• Document section:
Optimal Decision-Theoretic Classification Using Non-Decomposable Performance Metrics

In contrast, decomposable metrics such as accuracy evaluated on set of examples can be decomposed into a sum of per-example accuracies. Non-decomposability of a performance metric is often desirable as it enables a nonlinear tradeoff between the overall confusion matrix entries: true positives (TP), false positives (FP), true negatives (TN) and false negatives (FN). As a result, non-decomposable performance metrics remain popular for imbalanced and rare event classification in medical diagnosis, fraud detection, information retrieval applications [Lewis and Gale, 1994, Drummond and Holte, 2005, Gu et al., 2009, He and Garcia, 2009], and in other problems where the practitioner is interested in measuring tradeoffs beyond standard classification accuracy. A recent flurry of theoretical results and practical algorithms highlights a growing interest in understanding and optimizing non-decomposable metrics [Dembczynski et al., 2011, Ye et al., 2012, Koyejo et al., 2014, Narasimhan et al., 2014]. Existing theoretical analysis has focused on two distinct approaches for characterizing the population version of the non-decomposable metrics: identified by Ye et al. [2012] as decision theoretic analysis (DTA) and empirical utility maximization (EUM). DTA population utilities measure the expected gain of a classifier on a fixed-size test set, while EUM population utilities are a function 1 of the population confusion matrix. In other words, DTA population utilities measure the the average utility over an infinite set of test sets, each of a fixed size, while EUM population utilities evaluate the performance of a classifier over a single infinitely large test set. It has recently been shown that for EUM based population utilities, the optimal classifier for large classes of non-decomposable binary classification metrics is just the sign of the thresholded conditional probability of the positive class with a metric-dependent threshold [Koyejo et al., 2014, Narasimhan et al., 2014]. In addition, practical algorithms have been proposed for such EUM consistent classification based on direct optimization for the threshold on a held-out validation set.

• Required work:
Answer these from the text on non-decomposable performance metrics:
1. What decomposable metric does the text name as an example?
2. Which two approaches did Ye et al. [2012] identify?
3. On what set is the threshold directly optimized by the practical algorithms for EUM consistent classification?
Answer only from what this text on non-decomposable performance metrics says.

• Extracted material:
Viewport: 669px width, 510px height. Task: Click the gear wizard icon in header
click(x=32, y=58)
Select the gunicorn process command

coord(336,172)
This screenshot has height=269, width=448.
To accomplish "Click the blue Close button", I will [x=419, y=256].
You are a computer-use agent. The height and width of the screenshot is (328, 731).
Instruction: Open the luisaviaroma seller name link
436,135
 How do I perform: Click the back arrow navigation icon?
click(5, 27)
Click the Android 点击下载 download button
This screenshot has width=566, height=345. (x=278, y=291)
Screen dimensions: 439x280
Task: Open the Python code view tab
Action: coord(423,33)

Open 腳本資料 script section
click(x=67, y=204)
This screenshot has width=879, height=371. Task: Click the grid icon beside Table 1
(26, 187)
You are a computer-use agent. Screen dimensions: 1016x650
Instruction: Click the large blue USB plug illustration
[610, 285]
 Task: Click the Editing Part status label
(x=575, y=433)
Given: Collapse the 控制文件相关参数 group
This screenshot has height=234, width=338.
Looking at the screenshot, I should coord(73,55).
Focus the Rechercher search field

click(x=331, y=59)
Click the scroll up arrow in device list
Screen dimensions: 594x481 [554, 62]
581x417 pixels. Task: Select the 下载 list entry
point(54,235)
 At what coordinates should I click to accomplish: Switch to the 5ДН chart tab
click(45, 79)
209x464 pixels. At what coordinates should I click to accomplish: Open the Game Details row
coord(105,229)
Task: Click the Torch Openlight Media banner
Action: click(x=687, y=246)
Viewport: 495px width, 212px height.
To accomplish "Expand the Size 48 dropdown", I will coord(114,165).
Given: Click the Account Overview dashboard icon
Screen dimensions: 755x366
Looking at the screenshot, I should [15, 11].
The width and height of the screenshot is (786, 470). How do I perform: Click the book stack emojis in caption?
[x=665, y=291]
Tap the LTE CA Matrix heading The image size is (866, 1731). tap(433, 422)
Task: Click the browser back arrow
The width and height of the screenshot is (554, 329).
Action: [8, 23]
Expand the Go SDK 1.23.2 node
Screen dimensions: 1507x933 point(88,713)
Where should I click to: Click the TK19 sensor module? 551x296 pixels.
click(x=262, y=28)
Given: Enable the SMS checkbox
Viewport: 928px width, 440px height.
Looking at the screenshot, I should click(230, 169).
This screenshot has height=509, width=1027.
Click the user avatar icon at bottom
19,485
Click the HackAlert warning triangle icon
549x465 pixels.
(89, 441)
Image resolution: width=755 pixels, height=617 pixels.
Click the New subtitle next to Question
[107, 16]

• Task answer:
1. Accuracy.
2. Decision theoretic analysis (DTA) and empirical utility maximization (EUM).
3. A held-out validation set.